# EXCERPTED RECORDS:
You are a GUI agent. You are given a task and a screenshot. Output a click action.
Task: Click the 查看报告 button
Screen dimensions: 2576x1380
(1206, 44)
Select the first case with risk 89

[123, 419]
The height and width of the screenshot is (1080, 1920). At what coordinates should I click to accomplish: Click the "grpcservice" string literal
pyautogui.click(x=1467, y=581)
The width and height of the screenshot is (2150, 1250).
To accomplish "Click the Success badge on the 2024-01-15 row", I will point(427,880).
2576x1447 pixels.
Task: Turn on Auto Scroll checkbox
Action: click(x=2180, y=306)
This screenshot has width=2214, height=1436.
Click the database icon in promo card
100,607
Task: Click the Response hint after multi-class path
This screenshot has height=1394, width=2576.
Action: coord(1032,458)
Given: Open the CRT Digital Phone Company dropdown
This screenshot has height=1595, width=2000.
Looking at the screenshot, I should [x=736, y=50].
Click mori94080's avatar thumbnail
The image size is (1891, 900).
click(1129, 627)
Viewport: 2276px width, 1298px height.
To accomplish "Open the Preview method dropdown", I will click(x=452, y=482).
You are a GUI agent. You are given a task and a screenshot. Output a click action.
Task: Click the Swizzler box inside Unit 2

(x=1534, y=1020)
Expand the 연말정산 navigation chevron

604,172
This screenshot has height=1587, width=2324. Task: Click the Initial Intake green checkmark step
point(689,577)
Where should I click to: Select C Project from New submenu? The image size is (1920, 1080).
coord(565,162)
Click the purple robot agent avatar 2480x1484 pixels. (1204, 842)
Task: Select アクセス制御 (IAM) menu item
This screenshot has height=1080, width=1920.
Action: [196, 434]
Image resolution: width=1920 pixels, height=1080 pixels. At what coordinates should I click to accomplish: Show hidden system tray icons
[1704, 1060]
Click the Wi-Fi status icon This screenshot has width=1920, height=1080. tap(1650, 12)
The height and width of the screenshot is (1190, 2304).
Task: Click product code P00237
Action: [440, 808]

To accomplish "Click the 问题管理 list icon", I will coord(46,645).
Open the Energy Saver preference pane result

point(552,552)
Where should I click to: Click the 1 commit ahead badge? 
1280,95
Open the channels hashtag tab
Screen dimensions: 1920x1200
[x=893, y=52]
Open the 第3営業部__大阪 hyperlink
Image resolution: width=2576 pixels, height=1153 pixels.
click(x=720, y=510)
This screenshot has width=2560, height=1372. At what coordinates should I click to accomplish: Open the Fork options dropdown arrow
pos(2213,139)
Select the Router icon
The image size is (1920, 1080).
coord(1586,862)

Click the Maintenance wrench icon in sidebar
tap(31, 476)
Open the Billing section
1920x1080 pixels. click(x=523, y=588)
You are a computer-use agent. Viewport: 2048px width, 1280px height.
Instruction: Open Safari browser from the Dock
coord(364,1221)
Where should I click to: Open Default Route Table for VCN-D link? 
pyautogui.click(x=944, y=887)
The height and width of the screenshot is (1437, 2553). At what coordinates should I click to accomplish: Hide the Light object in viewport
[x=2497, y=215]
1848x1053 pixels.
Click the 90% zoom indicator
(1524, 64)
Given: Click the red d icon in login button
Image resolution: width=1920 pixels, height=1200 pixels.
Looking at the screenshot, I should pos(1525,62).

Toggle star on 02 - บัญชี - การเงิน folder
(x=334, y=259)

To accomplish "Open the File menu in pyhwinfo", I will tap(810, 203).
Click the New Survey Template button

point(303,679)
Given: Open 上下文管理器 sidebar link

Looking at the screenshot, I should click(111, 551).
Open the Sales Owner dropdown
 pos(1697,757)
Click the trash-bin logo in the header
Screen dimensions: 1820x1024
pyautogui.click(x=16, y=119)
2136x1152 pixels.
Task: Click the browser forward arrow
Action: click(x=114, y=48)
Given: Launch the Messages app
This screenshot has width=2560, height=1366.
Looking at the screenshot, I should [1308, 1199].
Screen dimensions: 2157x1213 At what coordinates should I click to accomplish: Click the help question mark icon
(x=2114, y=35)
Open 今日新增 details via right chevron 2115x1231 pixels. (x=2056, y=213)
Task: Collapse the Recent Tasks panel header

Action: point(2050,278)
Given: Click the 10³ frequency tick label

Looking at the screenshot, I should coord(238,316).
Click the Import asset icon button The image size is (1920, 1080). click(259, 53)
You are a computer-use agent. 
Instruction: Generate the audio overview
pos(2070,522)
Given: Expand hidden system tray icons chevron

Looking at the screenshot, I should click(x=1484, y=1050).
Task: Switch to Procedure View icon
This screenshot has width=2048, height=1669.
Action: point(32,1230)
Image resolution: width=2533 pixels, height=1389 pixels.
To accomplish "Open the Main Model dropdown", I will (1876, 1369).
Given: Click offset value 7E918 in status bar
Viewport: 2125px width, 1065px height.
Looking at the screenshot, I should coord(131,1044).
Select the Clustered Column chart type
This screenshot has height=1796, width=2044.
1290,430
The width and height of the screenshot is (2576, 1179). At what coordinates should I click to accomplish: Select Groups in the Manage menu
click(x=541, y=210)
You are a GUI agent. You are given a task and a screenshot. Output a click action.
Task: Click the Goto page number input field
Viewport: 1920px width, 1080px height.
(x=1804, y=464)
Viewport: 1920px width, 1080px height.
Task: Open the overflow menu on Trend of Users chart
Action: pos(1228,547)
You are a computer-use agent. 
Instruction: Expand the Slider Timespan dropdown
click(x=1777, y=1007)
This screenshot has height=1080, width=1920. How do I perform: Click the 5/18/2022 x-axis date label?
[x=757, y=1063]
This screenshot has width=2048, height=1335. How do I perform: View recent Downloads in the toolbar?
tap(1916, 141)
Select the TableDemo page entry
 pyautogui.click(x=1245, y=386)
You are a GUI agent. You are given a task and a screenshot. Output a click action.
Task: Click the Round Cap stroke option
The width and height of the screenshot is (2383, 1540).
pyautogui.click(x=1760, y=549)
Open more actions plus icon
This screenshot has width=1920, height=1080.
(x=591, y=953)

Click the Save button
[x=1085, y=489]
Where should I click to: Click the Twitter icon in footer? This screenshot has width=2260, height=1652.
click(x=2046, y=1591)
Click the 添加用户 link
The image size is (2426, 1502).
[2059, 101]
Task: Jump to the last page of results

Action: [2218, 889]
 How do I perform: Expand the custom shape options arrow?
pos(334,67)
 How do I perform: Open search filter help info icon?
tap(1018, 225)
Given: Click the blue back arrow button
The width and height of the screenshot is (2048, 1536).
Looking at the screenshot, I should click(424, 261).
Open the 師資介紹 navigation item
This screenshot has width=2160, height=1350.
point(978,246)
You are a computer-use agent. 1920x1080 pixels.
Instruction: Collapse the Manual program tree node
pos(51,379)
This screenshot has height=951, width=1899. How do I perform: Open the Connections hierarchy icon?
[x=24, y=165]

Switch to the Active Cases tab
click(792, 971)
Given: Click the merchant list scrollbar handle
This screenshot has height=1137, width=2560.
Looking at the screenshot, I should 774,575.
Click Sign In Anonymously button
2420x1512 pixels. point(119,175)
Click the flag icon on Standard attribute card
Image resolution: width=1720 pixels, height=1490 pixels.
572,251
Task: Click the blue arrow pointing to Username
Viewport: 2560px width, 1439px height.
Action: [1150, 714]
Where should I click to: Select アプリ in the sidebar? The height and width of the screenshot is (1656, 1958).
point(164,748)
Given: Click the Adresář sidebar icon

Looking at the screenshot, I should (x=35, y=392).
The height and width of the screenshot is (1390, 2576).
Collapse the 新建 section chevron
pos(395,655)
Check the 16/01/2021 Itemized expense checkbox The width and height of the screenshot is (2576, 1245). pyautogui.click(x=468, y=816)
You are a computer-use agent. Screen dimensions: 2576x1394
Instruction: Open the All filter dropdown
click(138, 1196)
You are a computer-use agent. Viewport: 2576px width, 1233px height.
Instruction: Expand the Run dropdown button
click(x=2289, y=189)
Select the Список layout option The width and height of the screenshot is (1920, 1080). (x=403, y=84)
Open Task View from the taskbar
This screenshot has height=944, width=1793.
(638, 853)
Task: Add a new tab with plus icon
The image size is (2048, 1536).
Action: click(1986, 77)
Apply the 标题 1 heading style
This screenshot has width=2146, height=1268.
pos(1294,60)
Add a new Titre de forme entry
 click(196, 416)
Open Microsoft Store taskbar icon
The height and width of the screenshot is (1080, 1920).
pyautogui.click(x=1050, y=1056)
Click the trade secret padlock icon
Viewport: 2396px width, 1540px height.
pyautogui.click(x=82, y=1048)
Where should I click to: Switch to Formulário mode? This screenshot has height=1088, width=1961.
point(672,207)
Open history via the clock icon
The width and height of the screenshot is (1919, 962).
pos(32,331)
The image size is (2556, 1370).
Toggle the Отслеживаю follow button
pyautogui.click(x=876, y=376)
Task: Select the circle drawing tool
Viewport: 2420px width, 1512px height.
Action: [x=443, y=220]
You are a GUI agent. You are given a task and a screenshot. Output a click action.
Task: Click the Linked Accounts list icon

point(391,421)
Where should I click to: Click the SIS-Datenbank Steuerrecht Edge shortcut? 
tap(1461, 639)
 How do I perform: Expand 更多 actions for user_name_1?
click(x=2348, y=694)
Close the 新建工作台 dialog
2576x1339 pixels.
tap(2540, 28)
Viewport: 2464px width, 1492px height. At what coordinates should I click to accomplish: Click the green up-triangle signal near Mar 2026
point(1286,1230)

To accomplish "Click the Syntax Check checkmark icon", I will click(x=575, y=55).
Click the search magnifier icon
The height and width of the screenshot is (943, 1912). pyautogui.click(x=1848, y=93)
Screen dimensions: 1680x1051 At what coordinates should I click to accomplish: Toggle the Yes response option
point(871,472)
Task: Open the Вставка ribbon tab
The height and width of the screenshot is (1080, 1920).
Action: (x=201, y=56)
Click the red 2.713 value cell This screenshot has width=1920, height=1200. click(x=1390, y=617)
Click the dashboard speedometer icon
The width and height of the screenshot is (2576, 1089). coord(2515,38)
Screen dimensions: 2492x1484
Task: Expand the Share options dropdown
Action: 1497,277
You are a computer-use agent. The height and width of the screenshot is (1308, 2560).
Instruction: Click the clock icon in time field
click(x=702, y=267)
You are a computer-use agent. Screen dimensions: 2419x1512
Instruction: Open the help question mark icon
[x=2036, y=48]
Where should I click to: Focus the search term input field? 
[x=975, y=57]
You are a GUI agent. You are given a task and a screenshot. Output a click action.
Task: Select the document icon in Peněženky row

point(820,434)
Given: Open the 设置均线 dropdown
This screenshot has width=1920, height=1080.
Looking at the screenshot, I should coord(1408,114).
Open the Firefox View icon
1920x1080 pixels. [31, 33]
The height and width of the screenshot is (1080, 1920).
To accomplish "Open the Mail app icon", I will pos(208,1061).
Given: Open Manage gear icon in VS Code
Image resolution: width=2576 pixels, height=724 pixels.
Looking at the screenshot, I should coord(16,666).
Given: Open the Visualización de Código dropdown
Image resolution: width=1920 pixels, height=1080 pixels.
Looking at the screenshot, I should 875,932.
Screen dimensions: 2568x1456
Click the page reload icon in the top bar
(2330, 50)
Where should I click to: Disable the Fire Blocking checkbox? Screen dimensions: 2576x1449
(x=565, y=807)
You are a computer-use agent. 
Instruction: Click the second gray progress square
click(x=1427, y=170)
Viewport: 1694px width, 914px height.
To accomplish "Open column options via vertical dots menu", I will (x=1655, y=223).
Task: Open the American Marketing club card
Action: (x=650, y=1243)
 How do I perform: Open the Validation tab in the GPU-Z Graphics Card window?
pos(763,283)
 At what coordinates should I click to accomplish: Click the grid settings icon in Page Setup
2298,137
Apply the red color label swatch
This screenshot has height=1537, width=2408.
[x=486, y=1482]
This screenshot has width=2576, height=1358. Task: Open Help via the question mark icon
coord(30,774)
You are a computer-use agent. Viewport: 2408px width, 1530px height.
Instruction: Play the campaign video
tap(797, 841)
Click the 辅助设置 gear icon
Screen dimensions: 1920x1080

# EXERCISE BRIEF:
Spot every line in the entries that includes the word "gear", and copy each one out.

# ANSWER TO THE EXERCISE:
Given: Open Manage gear icon in VS Code
Click the 辅助设置 gear icon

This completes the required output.